Note, the error terms $\epsilon_{i}$ refers to the error term of a single observation. The subscript $i$ attributes the error term $i$ to observation $i$. Behind this assumption stands the concept of repeated sampling.

Overall, assumption 4, i.e. independent and identically distributed error terms $\epsilon_{i} \sim iid(0,\sigma^{2})$ imply three characteristics. One could say, assumption 4 itself consists of three assumptions:

1. The expected value of the error term in the population is zero

Assumption 4 requires the expected value of the error term in the population to be zero. Formally,

$E(\epsilon_i) = 0$

Note, the assumption of $E(\epsilon_i) = 0$ is less strong than $E(\epsilon_i|X) = 0$. One can show that if $E(\epsilon_i|X) = 0$ is fulfilled it implies that also $E(\epsilon_i) = 0$ fulfilled. However, this is not true for the opposite, i.e. if $E(\epsilon_i) = 0$ is does not imply that $E(\epsilon_i|X) = 0$ is fulfilled.

Violating the assumption of $E(\epsilon_i|X) = 0$ affects our estimates in different ways. The validity of our estimates depends on the way we violate $E(\epsilon_i|X) = 0$. You can find an extensive discussion on the implication of the violation of OLS assumption 4.1 here.

1. Homoscedasticity

The assumption of independent and identically distributed error terms with an expected value of zero and a constant variance $\sigma^{2}$ also implies a constant variance in the cross-section.
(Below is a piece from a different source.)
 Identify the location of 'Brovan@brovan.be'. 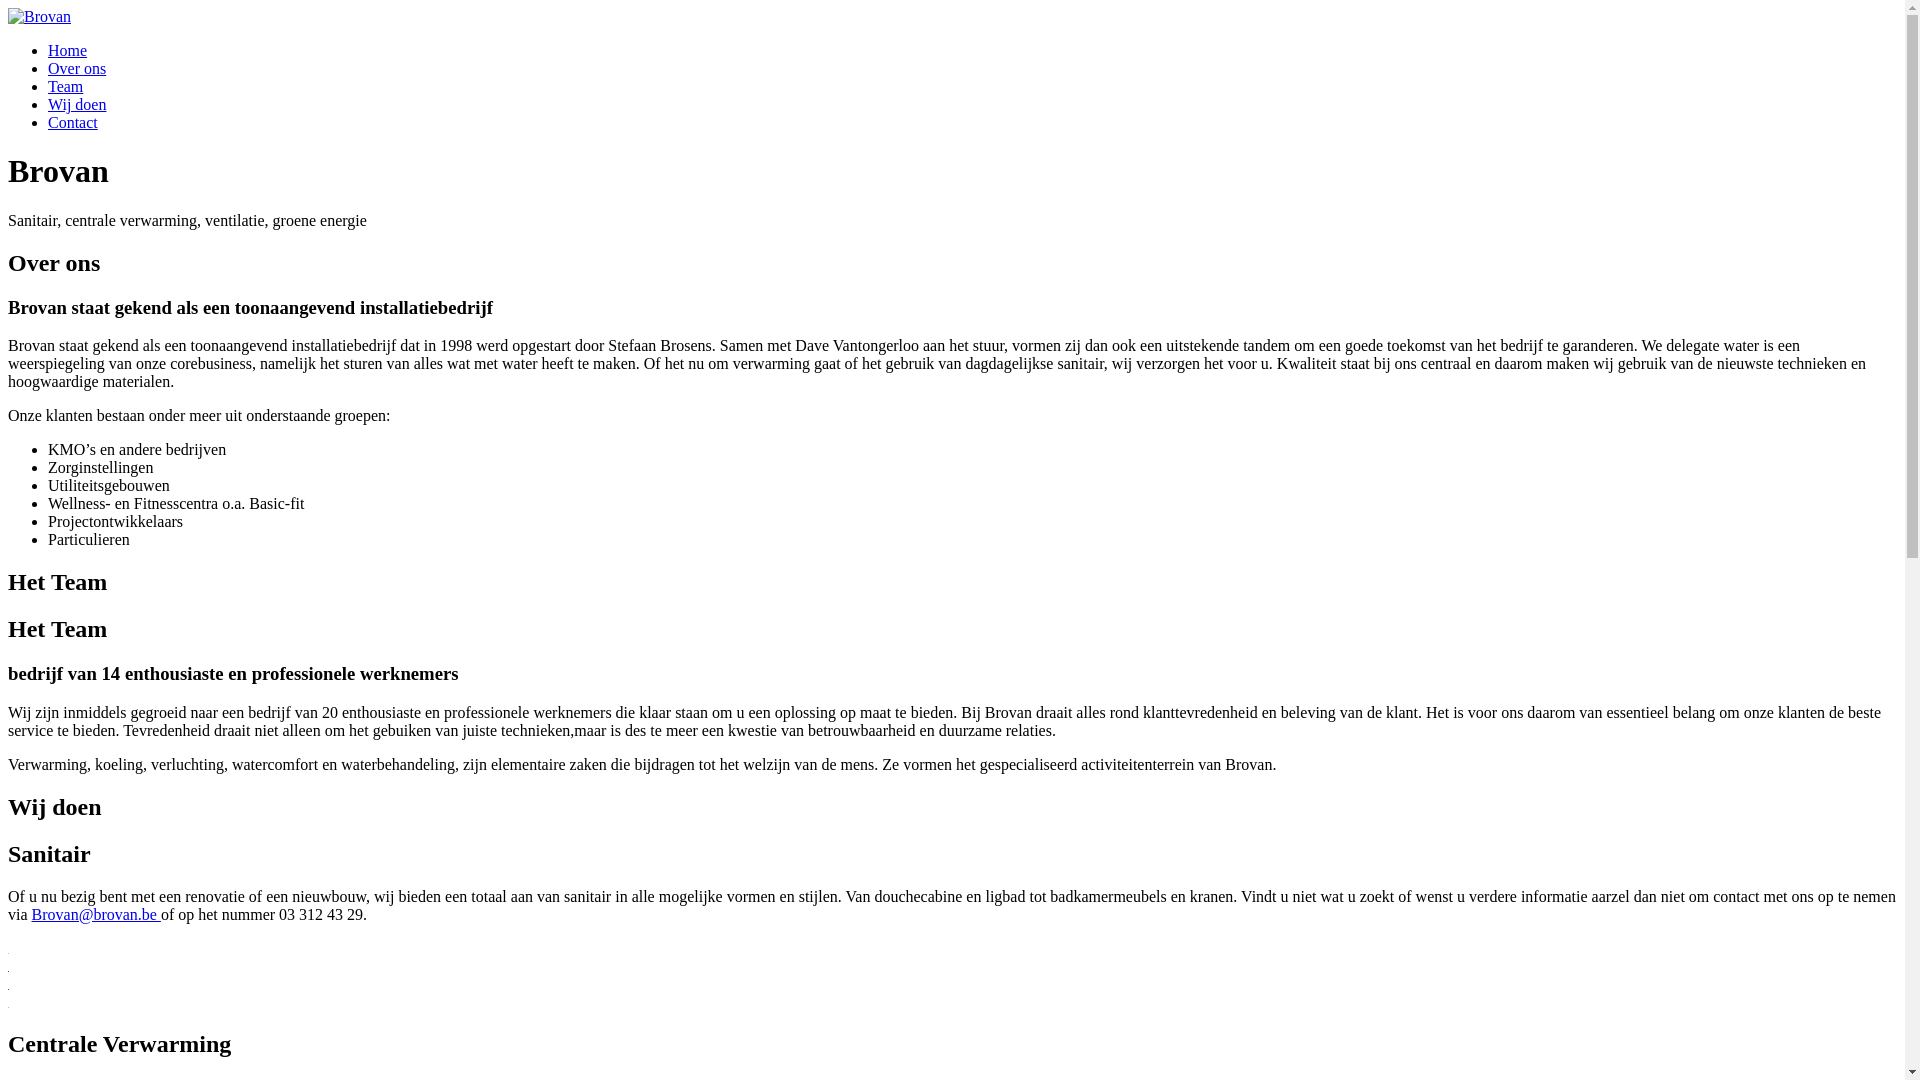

That means, each error term $\epsilon_i$ has the same finite variance $\sigma^{2}$. Formally,

$Var(\epsilon_i) = \sigma^{2} \text{ for all i}$

Violating this assumption, i.e. $\sigma_{i}^{2} \neq \sigma_{j}^{2} \text{ for } i \neq j$ leads to heteroscedasticity.

You can find possible consequences of heteroscedasticity and various techniques to solve these complications here.

1. No autocorrelation

The assumption of independent and identically distributed error terms with an expected value of zero and a constant variance $\sigma^{2}$ not only implies a constant variance in the cross-section, but requires the error terms to be stochastically independent throughout time. In order words, assumption four requires no autocorrelation. Formally,

$E(\epsilon_i \epsilon_j) = 0 \text{ for } i \neq j$

In case we have stochastic $x$ the conditional covariance must be zero, i.e. $Cov(\epsilon_i \epsilon_j |X) = 0$

We have autocorrelation in case one violates this assumption.

It is possible to summarize the last two assumptions (Homoscedasticity and No Autocorrelation) and rewrite them in a more compact mathematical form. In case of deterministic $X$ we can summarize the two assumptions as

$Var(\epsilon) = \sigma^{2}I$

and in case of stochastic $X$ as

$Var(\epsilon|X) = \sigma^{2}I$

Finally, one can remember assumption four as the assumption that requires error terms with an expected value of zero and a constant variance in the cross section and throughout time.